[Records from a dataset]
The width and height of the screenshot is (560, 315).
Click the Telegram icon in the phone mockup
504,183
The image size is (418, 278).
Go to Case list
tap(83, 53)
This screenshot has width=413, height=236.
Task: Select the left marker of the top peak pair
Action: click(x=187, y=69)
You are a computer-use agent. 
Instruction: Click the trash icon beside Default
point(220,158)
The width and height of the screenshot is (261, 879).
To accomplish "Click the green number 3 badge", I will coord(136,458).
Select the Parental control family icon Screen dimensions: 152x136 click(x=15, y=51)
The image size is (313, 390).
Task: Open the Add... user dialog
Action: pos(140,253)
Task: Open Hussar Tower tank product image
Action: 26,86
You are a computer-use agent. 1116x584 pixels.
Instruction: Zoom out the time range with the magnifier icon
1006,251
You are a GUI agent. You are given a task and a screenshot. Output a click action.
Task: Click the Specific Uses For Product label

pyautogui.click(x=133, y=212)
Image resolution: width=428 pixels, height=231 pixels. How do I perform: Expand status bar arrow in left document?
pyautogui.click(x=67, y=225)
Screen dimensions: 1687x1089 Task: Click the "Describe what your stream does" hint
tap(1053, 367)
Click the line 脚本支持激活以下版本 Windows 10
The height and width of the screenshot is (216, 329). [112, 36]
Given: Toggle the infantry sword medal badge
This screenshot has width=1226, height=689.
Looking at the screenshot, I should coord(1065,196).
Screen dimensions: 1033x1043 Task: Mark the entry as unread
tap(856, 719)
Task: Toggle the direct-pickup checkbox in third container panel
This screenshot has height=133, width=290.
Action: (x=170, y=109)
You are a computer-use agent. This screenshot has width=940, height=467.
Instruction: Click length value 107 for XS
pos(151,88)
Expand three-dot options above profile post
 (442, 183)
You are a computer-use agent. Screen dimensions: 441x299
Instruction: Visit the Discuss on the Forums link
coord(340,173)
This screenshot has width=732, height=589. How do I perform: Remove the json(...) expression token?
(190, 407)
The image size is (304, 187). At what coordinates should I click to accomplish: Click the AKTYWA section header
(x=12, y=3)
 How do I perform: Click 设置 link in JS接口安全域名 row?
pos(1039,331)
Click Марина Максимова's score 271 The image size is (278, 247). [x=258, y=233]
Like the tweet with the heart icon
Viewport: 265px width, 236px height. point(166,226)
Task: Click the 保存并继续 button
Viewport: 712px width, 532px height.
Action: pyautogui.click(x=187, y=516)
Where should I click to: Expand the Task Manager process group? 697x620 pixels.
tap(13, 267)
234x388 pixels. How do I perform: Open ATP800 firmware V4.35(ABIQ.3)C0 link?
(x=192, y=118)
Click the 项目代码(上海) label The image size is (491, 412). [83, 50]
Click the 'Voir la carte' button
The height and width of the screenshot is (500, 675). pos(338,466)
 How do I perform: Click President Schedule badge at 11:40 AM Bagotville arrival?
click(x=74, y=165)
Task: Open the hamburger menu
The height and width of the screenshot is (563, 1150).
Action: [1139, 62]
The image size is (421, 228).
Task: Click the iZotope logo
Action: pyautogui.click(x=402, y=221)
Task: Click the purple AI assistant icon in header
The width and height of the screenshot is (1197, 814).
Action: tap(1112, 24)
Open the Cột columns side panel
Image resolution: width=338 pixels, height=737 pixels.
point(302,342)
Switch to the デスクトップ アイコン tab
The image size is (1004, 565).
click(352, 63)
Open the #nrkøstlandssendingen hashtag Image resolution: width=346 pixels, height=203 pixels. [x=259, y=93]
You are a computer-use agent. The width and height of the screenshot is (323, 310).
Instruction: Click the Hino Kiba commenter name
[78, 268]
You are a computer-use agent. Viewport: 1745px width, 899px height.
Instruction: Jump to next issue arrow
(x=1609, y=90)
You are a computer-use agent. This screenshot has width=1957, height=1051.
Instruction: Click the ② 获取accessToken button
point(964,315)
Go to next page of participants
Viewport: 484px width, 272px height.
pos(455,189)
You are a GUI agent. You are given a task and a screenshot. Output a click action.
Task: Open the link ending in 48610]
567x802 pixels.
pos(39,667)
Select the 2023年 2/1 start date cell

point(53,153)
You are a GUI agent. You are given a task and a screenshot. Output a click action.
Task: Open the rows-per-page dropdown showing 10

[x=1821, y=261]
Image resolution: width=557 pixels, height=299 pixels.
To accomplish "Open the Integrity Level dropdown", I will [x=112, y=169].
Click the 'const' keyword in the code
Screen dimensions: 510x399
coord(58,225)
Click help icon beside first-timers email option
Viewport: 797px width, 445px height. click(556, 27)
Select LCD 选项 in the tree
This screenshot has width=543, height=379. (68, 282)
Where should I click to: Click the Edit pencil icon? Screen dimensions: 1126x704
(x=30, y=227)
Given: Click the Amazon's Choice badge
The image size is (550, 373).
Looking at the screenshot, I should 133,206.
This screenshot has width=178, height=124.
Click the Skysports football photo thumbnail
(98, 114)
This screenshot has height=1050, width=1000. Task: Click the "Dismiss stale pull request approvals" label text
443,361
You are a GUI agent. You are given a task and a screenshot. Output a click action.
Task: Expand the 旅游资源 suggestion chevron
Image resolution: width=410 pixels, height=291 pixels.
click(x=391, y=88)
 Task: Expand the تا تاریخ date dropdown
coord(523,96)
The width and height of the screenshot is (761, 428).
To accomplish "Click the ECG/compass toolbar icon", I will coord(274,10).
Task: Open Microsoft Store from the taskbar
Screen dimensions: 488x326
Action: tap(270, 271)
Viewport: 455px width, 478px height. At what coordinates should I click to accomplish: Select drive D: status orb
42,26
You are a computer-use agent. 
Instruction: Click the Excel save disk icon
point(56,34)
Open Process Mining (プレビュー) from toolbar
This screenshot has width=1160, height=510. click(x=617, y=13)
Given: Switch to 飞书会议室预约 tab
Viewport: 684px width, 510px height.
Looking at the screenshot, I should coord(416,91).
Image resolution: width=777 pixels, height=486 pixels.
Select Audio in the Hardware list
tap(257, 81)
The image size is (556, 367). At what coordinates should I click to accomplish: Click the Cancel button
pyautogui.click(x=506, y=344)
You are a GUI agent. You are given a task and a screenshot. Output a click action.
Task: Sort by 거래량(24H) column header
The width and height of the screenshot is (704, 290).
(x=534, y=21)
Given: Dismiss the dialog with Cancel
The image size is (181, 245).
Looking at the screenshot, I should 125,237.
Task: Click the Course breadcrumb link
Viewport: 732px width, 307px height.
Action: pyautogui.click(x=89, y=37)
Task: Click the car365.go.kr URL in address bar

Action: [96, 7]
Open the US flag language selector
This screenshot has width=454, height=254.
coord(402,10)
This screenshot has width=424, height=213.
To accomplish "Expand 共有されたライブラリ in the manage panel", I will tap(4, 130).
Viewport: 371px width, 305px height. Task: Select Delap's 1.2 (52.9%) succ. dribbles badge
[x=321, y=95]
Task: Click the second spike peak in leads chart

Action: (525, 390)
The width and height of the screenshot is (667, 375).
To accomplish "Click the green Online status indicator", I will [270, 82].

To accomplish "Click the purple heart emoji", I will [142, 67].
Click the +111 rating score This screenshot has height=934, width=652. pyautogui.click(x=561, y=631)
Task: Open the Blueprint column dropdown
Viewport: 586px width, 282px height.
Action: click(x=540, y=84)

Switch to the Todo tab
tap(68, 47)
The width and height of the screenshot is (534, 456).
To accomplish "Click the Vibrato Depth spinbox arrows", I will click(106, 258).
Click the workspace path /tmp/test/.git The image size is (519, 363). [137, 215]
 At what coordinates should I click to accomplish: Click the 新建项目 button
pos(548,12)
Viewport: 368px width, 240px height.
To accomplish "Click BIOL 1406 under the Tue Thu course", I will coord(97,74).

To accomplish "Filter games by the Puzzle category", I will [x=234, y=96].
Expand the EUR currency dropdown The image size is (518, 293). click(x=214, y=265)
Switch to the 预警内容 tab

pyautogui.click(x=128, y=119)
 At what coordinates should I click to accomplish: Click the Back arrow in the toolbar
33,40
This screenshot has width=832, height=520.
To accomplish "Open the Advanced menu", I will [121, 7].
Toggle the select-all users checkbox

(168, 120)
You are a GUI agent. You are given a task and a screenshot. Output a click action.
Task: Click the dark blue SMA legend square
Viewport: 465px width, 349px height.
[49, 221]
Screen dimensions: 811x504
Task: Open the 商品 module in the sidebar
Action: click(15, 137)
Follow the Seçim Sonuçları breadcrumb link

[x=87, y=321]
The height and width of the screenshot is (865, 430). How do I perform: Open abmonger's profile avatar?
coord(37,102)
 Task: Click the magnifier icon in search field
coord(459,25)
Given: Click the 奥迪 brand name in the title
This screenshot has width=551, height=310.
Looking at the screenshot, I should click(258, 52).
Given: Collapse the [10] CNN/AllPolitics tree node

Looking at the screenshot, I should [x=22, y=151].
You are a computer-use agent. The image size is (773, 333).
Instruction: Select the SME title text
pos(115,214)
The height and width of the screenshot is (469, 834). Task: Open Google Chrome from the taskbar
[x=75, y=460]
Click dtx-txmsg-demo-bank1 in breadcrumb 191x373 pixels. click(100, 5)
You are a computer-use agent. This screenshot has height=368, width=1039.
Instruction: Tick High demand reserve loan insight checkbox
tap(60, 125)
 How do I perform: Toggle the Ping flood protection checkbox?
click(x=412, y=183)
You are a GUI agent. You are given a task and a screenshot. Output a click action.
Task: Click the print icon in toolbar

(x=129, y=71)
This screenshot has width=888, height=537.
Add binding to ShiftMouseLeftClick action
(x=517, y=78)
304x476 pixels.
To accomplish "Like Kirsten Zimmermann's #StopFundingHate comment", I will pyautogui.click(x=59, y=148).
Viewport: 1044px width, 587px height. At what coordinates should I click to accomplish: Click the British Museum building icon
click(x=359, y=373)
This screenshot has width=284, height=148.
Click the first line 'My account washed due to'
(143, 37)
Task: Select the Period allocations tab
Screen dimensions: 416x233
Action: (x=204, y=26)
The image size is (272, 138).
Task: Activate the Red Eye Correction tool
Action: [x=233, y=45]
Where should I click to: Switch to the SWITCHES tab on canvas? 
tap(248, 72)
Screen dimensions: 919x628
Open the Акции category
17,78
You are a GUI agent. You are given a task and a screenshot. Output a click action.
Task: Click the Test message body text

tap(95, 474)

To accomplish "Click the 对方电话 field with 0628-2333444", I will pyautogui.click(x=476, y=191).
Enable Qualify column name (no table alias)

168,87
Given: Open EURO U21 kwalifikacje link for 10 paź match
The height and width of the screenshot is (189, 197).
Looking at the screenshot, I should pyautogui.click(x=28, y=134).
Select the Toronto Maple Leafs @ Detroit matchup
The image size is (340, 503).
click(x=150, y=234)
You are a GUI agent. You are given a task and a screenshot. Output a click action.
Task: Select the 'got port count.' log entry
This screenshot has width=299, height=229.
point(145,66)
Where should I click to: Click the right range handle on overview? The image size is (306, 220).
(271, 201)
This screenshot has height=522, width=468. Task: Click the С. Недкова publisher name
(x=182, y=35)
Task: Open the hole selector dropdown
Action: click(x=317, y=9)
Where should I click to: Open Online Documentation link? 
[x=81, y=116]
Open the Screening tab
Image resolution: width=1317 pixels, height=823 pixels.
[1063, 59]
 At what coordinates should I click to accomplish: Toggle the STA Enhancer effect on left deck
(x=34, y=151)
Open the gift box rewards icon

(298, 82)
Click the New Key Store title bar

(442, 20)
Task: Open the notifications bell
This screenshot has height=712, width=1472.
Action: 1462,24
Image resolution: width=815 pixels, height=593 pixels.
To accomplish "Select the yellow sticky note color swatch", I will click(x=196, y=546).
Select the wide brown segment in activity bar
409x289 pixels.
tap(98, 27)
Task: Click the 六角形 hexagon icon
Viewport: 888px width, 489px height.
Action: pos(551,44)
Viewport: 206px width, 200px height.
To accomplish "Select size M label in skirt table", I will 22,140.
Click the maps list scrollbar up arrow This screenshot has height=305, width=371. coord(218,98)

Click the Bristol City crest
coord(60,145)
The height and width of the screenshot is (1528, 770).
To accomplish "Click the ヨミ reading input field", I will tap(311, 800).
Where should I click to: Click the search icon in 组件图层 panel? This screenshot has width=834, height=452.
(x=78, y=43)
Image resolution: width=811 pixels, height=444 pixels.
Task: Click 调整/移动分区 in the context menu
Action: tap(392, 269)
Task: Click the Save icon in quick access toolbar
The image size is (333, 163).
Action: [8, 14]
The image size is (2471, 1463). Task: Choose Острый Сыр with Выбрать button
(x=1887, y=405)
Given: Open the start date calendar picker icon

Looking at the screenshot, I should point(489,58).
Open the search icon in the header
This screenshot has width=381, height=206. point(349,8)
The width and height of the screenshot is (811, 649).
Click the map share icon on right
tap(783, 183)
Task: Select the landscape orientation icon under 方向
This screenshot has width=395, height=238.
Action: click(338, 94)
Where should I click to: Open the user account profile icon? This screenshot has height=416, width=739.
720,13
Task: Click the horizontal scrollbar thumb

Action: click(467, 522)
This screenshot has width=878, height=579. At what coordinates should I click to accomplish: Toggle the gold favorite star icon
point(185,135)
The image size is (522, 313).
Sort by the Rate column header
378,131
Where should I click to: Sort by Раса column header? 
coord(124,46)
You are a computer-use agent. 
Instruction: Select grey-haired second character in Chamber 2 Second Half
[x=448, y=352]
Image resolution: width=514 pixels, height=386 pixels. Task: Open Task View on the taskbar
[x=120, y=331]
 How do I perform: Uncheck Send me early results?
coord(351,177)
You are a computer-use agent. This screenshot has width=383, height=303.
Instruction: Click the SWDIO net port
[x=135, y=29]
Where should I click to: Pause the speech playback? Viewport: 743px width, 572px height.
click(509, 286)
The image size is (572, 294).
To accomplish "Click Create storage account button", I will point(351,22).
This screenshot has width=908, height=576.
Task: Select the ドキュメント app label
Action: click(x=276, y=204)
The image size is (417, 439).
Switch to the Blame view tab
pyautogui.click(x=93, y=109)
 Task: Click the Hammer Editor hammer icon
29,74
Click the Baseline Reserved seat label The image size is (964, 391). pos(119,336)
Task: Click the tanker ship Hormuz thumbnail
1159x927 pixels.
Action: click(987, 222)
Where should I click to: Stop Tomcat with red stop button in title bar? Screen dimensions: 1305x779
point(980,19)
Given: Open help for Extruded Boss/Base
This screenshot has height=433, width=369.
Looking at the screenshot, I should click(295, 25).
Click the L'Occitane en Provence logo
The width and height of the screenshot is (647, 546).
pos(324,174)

### DESCRIPTION OF THE TASK
Wherever the string "green" occurs in the entries, copy that whole line.

### ANSWER
To accomplish "Click the green number 3 badge", I will coord(136,458).
To accomplish "Click the green Online status indicator", I will [270, 82].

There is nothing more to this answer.